There’s no single recipe for enterprise growth, but there are 3 common ingredients.
You refined the problem interacting with the potential audience, and arrived at a minimum viable product. MVP is not a crappy product with all the features, it should test the core idea. Congratulations on coming this far.
Do you have Hardware involved in your MVP?
Simulate the hardware, if possible, and strip features to validate the core problem
Start with software and expand into hardware. Get the traction first
How do you decide to sell? Let’s take a look at different ways to grow revenues.
Sales led growth
Before the 2000s, most of the companies sell through dedicated account managers. Depending on who is buying (CIO, IT manager, Head of Engineering), there are playbooks around value. IBM sales reps selling the mainframes to the enterprise after enterprise. Most companies employ this approach for all the major accounts.
Marketing led growth
Salesforce came in the early 2000s with an interest form in their portal. Salesforce employed inbound marketing techniques and an army of sales development representatives to demo the product. This approach is very much relevant in today’s internet economy.

Problem set:
[a] According to the passage on enterprise growth, what did Salesforce place in its portal when it arrived in the early 2000s?
[b] Carry on the passage on enterprise growth from the point at which it stops.
The data that comes next is separate material, unrelated to the passage on enterprise growth.

Dataset excerpts:
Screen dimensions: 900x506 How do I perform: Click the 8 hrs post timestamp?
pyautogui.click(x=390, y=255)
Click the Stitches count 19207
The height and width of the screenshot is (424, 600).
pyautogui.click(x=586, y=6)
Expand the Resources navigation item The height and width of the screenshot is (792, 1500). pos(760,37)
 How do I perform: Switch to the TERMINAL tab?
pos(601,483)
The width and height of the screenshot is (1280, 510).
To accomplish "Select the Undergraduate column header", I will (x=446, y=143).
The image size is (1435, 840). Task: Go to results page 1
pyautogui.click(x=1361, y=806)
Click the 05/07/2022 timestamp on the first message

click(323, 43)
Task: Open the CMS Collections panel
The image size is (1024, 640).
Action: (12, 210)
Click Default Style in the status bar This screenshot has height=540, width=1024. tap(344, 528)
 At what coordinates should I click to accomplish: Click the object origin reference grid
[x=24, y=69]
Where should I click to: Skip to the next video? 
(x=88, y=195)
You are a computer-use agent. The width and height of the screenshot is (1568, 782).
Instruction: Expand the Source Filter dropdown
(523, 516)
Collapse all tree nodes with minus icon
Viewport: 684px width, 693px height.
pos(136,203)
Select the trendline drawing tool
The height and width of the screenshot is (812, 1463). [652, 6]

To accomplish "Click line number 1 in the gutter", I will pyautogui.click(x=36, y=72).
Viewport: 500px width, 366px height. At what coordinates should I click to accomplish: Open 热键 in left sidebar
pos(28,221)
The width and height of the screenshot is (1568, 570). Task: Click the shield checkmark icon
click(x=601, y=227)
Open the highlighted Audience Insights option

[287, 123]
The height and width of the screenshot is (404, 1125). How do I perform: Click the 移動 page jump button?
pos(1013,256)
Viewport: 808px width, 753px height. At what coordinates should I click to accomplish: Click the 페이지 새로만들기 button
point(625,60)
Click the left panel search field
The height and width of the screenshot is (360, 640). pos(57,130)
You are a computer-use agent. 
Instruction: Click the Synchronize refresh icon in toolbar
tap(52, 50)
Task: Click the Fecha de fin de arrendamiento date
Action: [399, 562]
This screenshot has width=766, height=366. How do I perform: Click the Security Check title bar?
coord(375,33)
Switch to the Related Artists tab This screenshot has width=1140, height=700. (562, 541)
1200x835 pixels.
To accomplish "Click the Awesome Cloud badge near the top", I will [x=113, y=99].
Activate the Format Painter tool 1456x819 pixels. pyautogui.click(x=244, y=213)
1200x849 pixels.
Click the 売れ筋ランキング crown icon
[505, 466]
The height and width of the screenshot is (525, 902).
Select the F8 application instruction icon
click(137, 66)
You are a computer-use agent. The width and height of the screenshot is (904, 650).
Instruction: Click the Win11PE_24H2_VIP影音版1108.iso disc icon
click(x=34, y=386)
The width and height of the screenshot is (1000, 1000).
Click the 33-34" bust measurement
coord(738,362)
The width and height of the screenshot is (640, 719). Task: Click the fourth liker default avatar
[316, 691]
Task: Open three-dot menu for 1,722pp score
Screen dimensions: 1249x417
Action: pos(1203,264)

Answers to the problems:
[a] An interest form.

[b]
Product led growth
Fast forward to 2020 coupled with COVID, most B2B software businesses start with freemium models akin to consumer companies to drive growth. There is no need to book demo meetings or registering interest. The product speaks for itself.
Now that we have different sales approaches, how should we grow? It’s a careful combination of the above three depending on how your product will evolve and grow.
Start with basic MVP
Find your users who have the same pain through Google, LinkedIn ads
Crank up your marketing to acquire targeted users, build the user base and a community to support
Start inbound marketing to convert growth into $$
Build the dedicated sales engine to achieve predicatable revenues
For example, Coursera’s mission started with educating individual learners like you and me. Then they expanded to enterprises to develop the skills of their employees by providing career paths. Github, Headspace, Calendly, Notion, Slack, Airtable, and Zapier have a very similar approach.